(Task): Only the text carries over: repeat the records exactly and drop the images.

(Exercise data):
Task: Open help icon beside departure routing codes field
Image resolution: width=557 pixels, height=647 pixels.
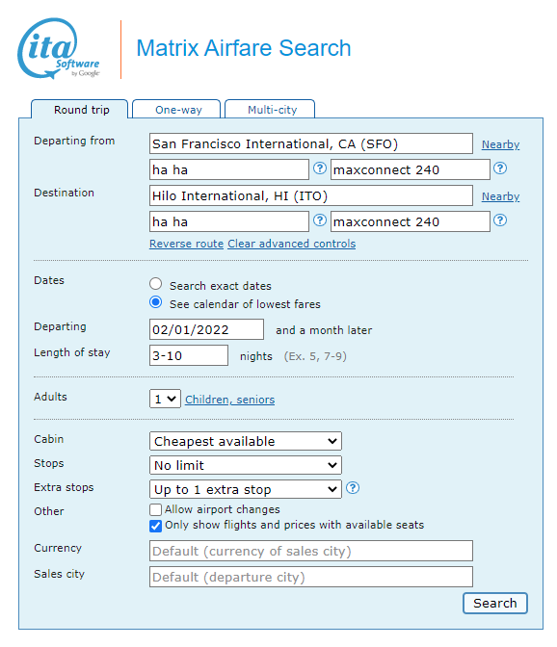Action: [320, 168]
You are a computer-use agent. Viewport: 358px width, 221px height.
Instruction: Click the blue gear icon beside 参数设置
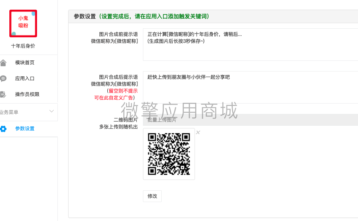pos(3,128)
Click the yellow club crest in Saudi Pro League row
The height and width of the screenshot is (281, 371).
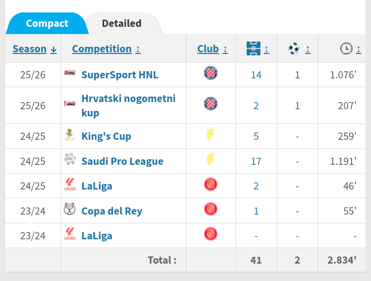pyautogui.click(x=211, y=160)
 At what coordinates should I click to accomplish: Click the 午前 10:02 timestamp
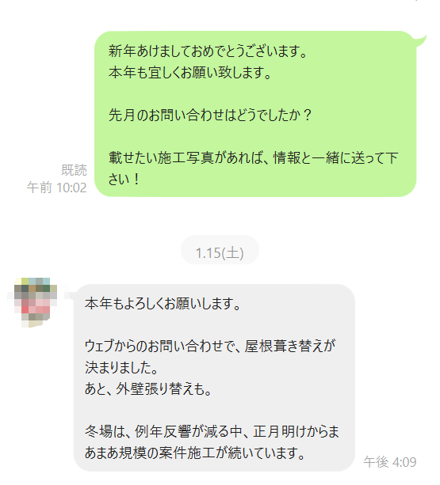(57, 188)
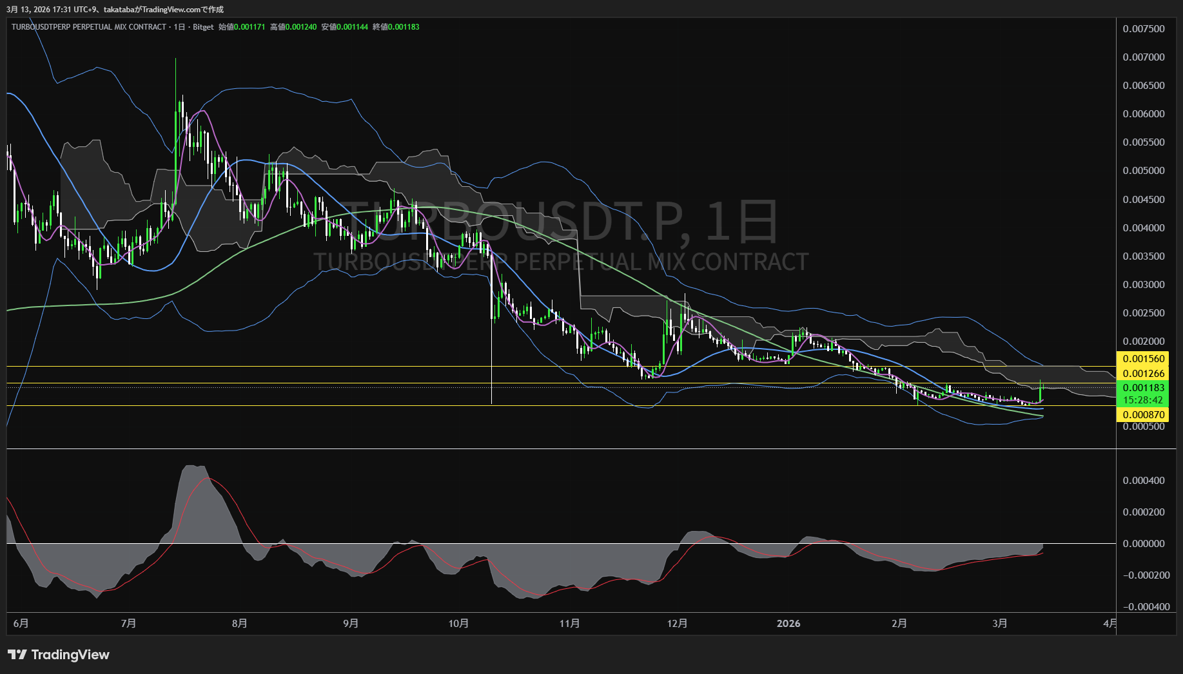Click the 始値 0.001171 open value
Screen dimensions: 1183x674
point(242,27)
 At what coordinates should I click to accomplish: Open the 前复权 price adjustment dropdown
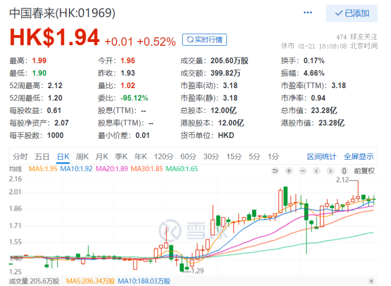click(x=364, y=171)
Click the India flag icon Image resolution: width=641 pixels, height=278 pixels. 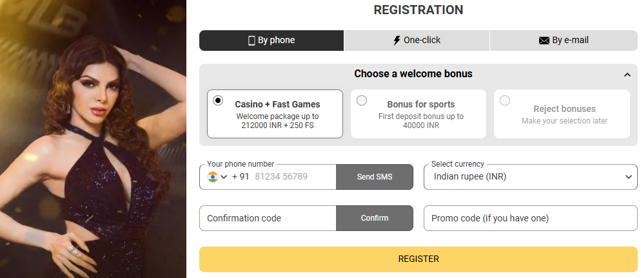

(Exercise answer):
Task: Open help icon beside departure routing codes field
Image resolution: width=557 pixels, height=647 pixels.
Action: [320, 168]
You are a computer-use agent. Viewport: 358px width, 221px height.
Instruction: Click the blue gear icon beside 参数设置
pos(3,128)
Click the yellow club crest in Saudi Pro League row
The height and width of the screenshot is (281, 371).
pyautogui.click(x=211, y=160)
 At what coordinates should I click to accomplish: Click the 午前 10:02 timestamp
(57, 188)
Click the 始値 0.001171 open value
Screen dimensions: 1183x674
point(242,27)
 At what coordinates should I click to accomplish: Open the 前复权 price adjustment dropdown
click(x=364, y=171)
Click the India flag icon Image resolution: width=641 pixels, height=278 pixels. 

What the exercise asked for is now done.